The Clean Energy Finance Corporation has pledged A$100 million ($64 million; €79 million) to the agricultural platform of Macquarie Infrastructure and Real Assets.
The equity investment will go towards large-scale row cropping assets, such as wheat and grains, and permanent crops including avocados. It will target “improved on-farm energy efficiency and reduced carbon emissions,” the CEFC said.
It is not clear which fund structure the capital will be allocated to, and what returns the CEFC stands to receive from the investment. Macquarie had not responded to requests for further detail at the time of publication.
The Commonwealth Scientific and Industrial Research Organization is involved in the project, contributing “clean energy learnings” to be shared across sectors, the CEFC said.

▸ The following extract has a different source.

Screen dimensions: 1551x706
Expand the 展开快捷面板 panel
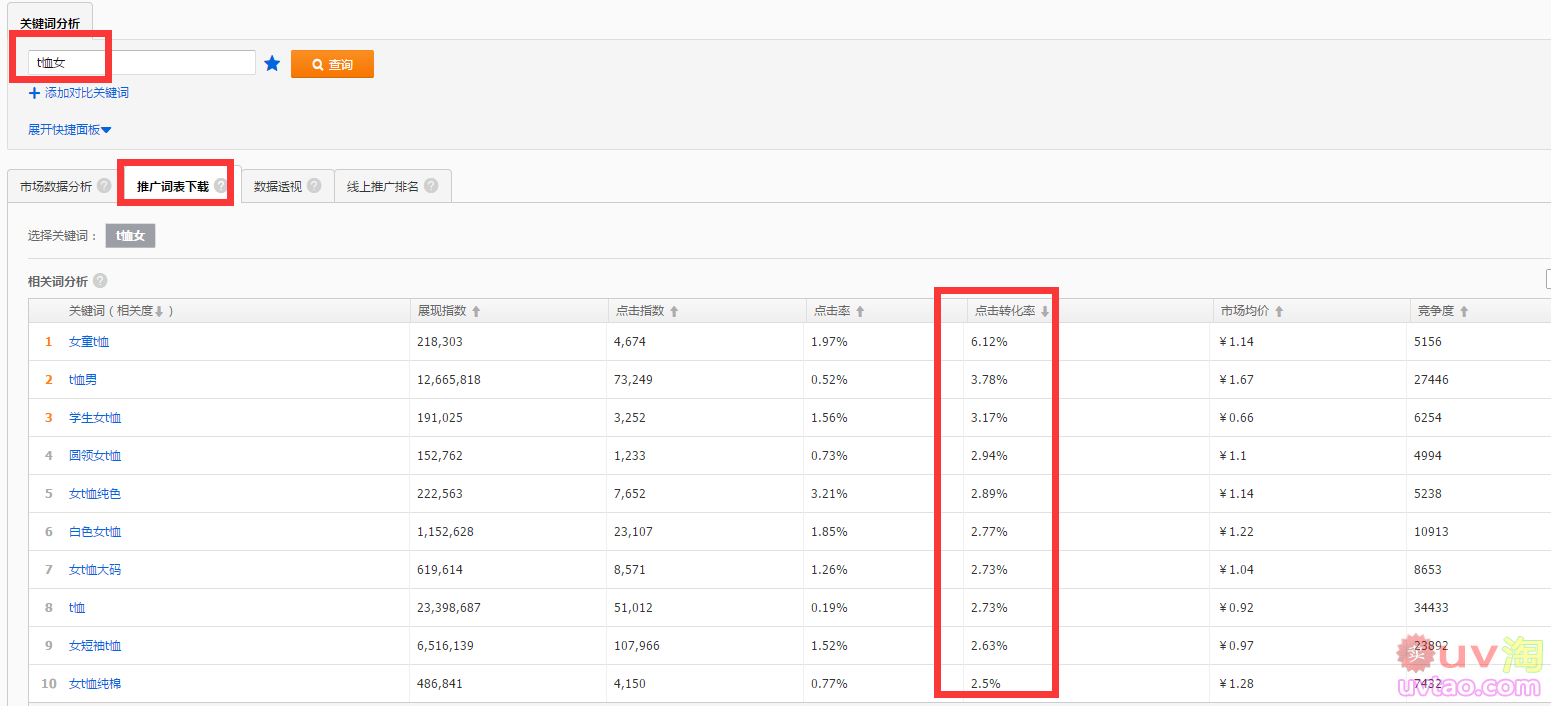[x=70, y=130]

MIRA added it would be investing in farms “across multiple climatic zones, production regions and end markets.”
As the portfolio of assets gets bigger, a number of farm management team will be put together across different regions of Australia to help unlock productivity gains. Viridis Ag, a business headquartered in Albury, in New South Wales, will be specifically created to support the effort, the CEFC said.
Agriculture covers 344 million hectares in Australia, the institution pointed out, representing nearly half of the country’s landmass. It also accounts for 13 percent of total emissions.
3EAC, a committee advising on the adoption of new on-farm standards in energy efficiency and emissions reductions, notably through the development of a dedicated benchmark, will be established as part of the investment.
It is not the first instance of collaboration between the CEFC and Macquarie. In September, the two entities teamed up to help accelerate the use of electric vehicles in Australia through a A$100 million asset finance program.
Since its 2012 inception, the CEFC has supported projects with a value totaling about A$11 billion. It made A$2.1 billion in commitments in 2016/2017, its latest financial year.